# Any turners using CBN grinding wheels?



## graduate_owner (7 Jan 2018)

Hi all, this is a follow up to a post I placed in the general woodwork section last week. Wondering what CBN wheels are like for use on turning tools. Any opinions on the Axminster £99 ones, I was thinking of getting the 180 grit version with my Christmas present vouchers?

K


----------



## Paul Hannaby (7 Jan 2018)

I use a CBN wheel and it has proved very effective. It doesn't need to be dressed, stays flat and grinds fast and cool. What more can I say!  The only down side is that if the bushes aren't spot on (cheap grinders sometimes aren't), you can't true up the wheel in the usual manner by dressing the wheel so you may need to get some precision machined bushes if you run into problems.


----------



## SVB (8 Jan 2018)

I use one on a slow speed grinder (an aside) and wouldn’t hesitate to buy another when my coarse wheel needs changing also.

Simon


----------



## Robbo3 (9 Jan 2018)

Original question - any-users-of-cbn-sharpening-wheels-t109878.html

My reply - IMHO the 180 grit isn't fine enough. It shows up every striation across the bevel.
I had a job fitting mine onto the 1-1/4" bushes that come with the Axminster slow grinder.
Axminster's response was that the bore is 32mm even though it's stated as 1-1/4" on their web page.
Luckily the bushes run true in a woodturning chuck so some fine emery solved my problem.

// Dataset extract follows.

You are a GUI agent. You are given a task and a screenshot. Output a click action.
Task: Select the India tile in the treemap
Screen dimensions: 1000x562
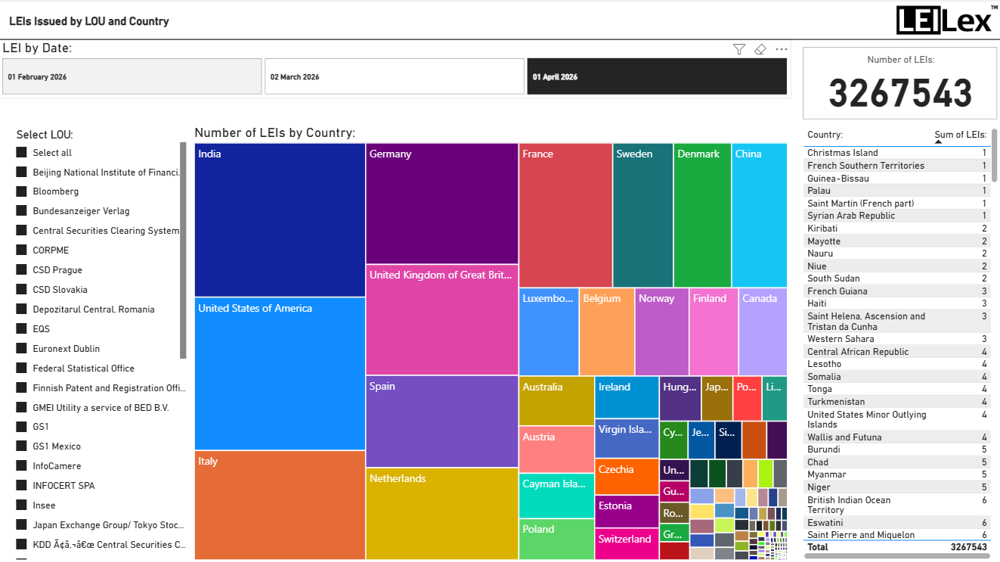click(280, 220)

graduate owner asked - What do you use to grind your tools, apart from the cbn wheel? What I am wondering is how does the 180 cbn compare in coarseness to alum oxide wheels.

Axminster AT8SRG2 8" slow running grinder mounted on a King Hieple's base
- http://detroitareawoodturners.com/uploa ... iltjig.pdf
- http://www.axminster.co.uk/axminster-tr ... der-505195

Ebay jig (but with a vari-grind gouge holder)
- https://www.ebay.co.uk/itm/Gouge-chisel ... SwbtVZPbga

Forgot to compare with a tool ground on an 80 grit white stone but will when I get the chance.


----------



## graduate_owner (9 Jan 2018)

Thanks guys

K


----------



## Robbo3 (9 Jan 2018)

Gouge protrusion jig - 59/63/75mm.
Length gauges for gouge jig
Vari-grind gouge holder lengthened to suit change from 6" to 8" grinder.






Poor photo of striations.
Curved skew = 180 CBN.
Spindle roughing gouge (Brendan Stemp version) = 120 Sorby Pro Edge


----------



## graduate_owner (12 Jan 2018)

So do you need to hone after grinding on the cbn or can the tools be used effectively straight from the wheel?

K


----------



## Lazurus (12 Jan 2018)

graduate_owner":2vlhf27j said:


> So do you need to hone after grinding on the cbn or can the tools be used effectively straight from the wheel?
> 
> K




I always use straight from the grinder all tools except the skew, which I sharpen mostly with a diamond file, only re grinding when absolutely required. never honed anything as it is quicker to pass over the grinder, only a few seconds each time. I cannot see the benefit in fine honing turning tools when they are so easy to resharpen mechanically.


----------



## Robbo3 (13 Jan 2018)

Now I disagree with Lazurus, not because he's wrong but because he has the skill to 'quickly sharpen a tool' & I don't.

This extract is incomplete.